Freelance photographer and Pulitzer Center grantee Daniella Zalcman visited 14 schools in Canada to present her work on the "Signs of Your Identity" project, which was supported by the Pulitzer Center. During her visit, she attended schools in the provinces of Ontario and Saskatchewan, where she spoke to nearly 900 students. 

Zalcman's "Signs of Your Identity" project focuses on the forced assimilation of First Nations children in Canada's now-defunct Indian Residential Schools. Zalcman found that the schools, which were operated by the Canadian government for more than a century, punished students for speaking their native languages or observing their cultural traditions. Students were also sexually and physically assaulted—and in some extreme instances—were involuntarily subjected to medical experiments and sterilization. In her project, Zalcman uses double exposure portraits juxtaposing living survivors with images evocative of their experiences and memories. 

On her visit to Saskatchewan in February of this year, Zalcman took one of the survivors, Gary Edwards, to four of her class visits and also organized an evening panel with five other survivors at the University of Regina.

"Gary's presence in half of my visits also added a completely new dimension—it's a completely different experience for kids to listen to me relay information than it is to hear straight from someone who experienced the worst of three residential schools," she said. 
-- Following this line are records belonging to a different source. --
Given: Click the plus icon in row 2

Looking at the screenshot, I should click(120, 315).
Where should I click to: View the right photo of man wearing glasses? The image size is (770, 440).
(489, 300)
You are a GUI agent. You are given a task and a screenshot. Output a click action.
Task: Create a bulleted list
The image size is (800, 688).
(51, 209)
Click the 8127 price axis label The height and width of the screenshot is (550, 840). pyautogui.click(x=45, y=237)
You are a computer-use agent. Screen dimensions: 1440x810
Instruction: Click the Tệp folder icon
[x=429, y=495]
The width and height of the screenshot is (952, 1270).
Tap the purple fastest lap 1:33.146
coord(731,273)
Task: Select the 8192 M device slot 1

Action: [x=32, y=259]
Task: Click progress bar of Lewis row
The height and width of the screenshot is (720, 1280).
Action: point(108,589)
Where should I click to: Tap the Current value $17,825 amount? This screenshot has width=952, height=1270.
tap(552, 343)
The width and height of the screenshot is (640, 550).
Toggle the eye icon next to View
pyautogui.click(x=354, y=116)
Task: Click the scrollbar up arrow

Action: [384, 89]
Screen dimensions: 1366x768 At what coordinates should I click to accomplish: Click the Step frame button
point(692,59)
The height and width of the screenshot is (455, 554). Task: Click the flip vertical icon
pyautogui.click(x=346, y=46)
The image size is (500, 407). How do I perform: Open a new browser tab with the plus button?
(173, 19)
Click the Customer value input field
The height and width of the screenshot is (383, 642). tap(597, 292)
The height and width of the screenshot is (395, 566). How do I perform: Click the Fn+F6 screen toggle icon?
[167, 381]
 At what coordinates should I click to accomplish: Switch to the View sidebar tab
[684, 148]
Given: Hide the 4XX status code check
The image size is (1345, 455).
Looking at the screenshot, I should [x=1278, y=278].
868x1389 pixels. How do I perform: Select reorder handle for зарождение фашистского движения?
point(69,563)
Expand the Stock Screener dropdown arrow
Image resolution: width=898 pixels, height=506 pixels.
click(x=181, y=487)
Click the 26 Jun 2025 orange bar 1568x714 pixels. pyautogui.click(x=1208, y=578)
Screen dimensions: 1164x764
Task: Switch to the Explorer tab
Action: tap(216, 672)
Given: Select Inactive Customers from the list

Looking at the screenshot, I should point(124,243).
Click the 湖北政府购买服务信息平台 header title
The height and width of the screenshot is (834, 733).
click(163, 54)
In Ontario last October, along with visiting schools, Zalcman also spoke at the Ryerson School of Communications to journalists and educators about the process of responsibly documenting and sharing stories of historically marginalized communities. Zalcman has been involved in the Pulitzer Center's educational outreach program since 2014, and in 2016 alone, she worked with Pulitzer Center to present to 958 students in 26 schools across eight cities in the United States.